Infrastructure, man-power and books are the three key things required to start a library. Joginder realised that he didn’t have to provide everything but could simply provide the idea and books to people who already had some infrastructure in place. He decided to take the Sanskriti initiative forward by collaborating with local organisations, schools and NGOs.

“Bakul Foundation runs two orphanages in Bhubaneshwar where hundreds of children in different age groups are residing. The organisation has infrastructure as well as man power. We approached the authorities with our idea, ran a book collection drive here in Delhi as well as in Odisha with the organisation’s help and viola, we had a library! I got in touch with some of my friends and our core team of 7 people has managed to start 20 libraries in the last three years across India in different states like Haryana, UP, Telangana, Delhi, Rajasthan, Gujarat, Bihar and Odisha,” informs Joginder.

After starting the library in Bahadurgarh, he noticed that many students would come up to Joginder’s father and ask about different professions pursued by characters in the books they read.

“Research has shown that only 19.4% students reach higher education. In rural areas, it is often because the children have no idea about different career options,” says Joginder.

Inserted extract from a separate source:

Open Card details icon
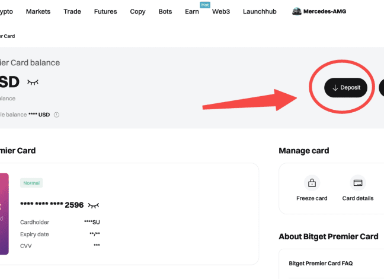The width and height of the screenshot is (384, 279). [358, 182]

To tackle this, Joginder and a team of volunteers started visiting different schools in Bahadurgarh as well as in Delhi’s underprivileged areas and started offering career guidance to children. They conduct workshops where they inform the kids about different professions and give a basic guideline about how these professions can be pursued.

Sanskriti – Let’s be the Change has grown from a single library to a thriving organisation in the past decade. Joginder is now aiming at opening 100 libraries across India within the coming year.


Also read: TBI Blogs: Meet the Students From Rural MP Who Collected 10,000 Books in a Month to Start a Unique Library


When I repeat the big number incredulously to confirm, he hesitates for a moment and informs that he is planning to work full time for Sanskriti in the near future.

“I just sensed it was time to go all in. I am going to devote all my time to Sanskriti. What I really want to do is utilise my corporate experience of over a decade to make Sanskriti a financially-viable entity. And I have a plan ready for that,” he concludes with a smile.